Alleviating hot flashes is more than just cooling down the body—it can also improve sleep quality and anxiety when there’s less disruption in the night, she added.
Astellas is currently conducting post-approval trials and the drug might receive FDA approval sometime in May.
Elinzanetant, a new non-hormonal compound developed by Bayer Pharmaceuticals recently completed phase 2 clinical trials that showed promise.6
Yesmean H. Wahdan, MD, vice president of U.S. medical affairs and women’s healthcare at Bayer, said the compound—an NK-1 and NK3 antagonist—targets signals that would trigger menopause-related symptoms.

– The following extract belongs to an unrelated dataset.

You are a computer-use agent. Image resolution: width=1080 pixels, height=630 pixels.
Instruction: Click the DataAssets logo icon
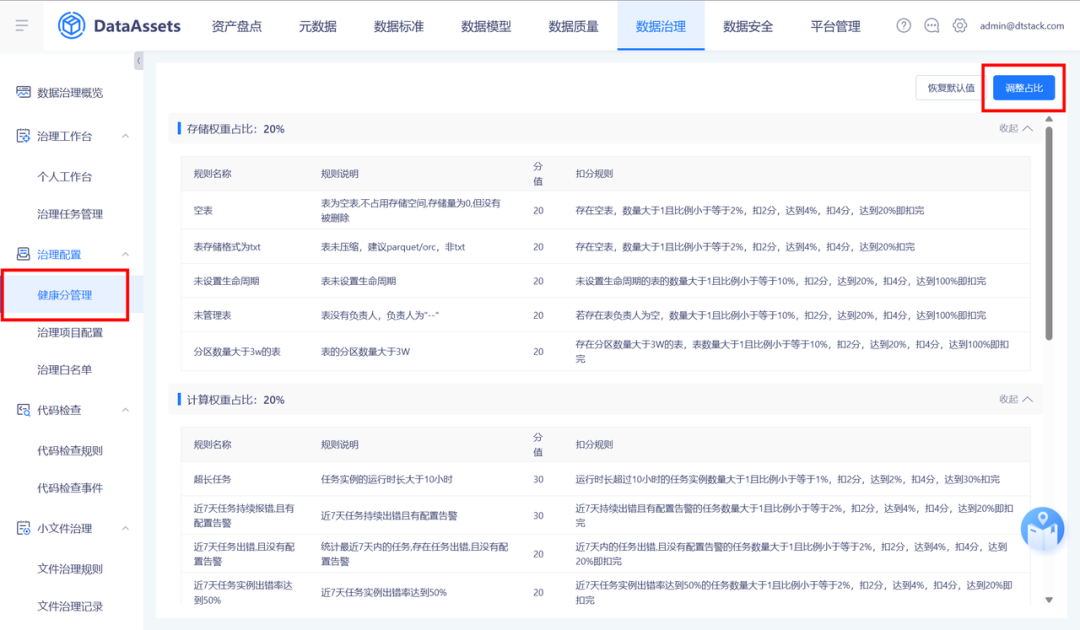point(70,26)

“It’s non-hormonal, so instead of tricking the body into thinking the ovaries are making that estrogen and progesterone... this is working in a completely novel way. This is working to target those receptors that are actually the source of the symptoms that women are experiencing,” Wahdan told Verywell.
The phase 2B trial was focused on finding appropriate dosing ranges while also looking for potential side effects. The reported side effects were mild or moderate. Phase 3 trials are in progress, with results expected early next year. Wahdan said that she hopes the new drug can clear FDA approval sometime in 2025.

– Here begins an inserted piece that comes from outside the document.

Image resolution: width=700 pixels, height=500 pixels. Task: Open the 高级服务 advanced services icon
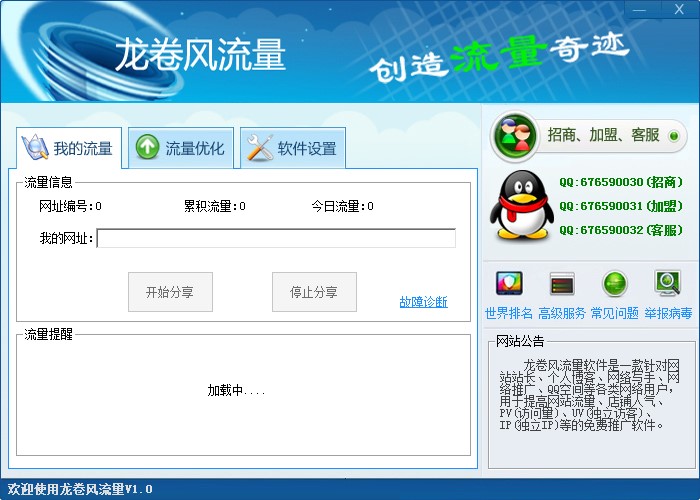(x=562, y=284)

A recent survey published in the journal Menopause showed that 78.7% of people who use medical cannabis think that it helps manage menopause symptoms such as low sex drive, hot flashes, sleep disturbance, and anxiety.7 However, there hasn’t been enough research to prove the effectiveness of cannabis in treating menopause.
Menopausal Hot Flashes
Among all the menopause symptoms, hot flashes in particular last much longer than many people realize—from five to seven years—and can affect women of color more acutely, according to Neal-Perry.8
Neal-Perry and Wahdan both said that talking about menopause is another powerful tool in the arsenal against severe symptoms. Having more open conversations teach people what to expect prior to and during menopause.
Noble said that more than anything, people need to understand that they have options. It’s important to evaluate available treatment options with a healthcare provider based, she added.
“Everybody is different in terms of their individual risk factors, their goals, and their philosophy as well,” Noble said.
What This Means For You
Severe menopause symptoms are fairly common, and treatment methods are available, but they are not one size fits all. In the next few years, new pharmaceuticals may offer non-hormonal forms of relief, but none have been FDA-approved as of right now. Talk to your doctor if you’re experiencing symptoms about the right treatment for you.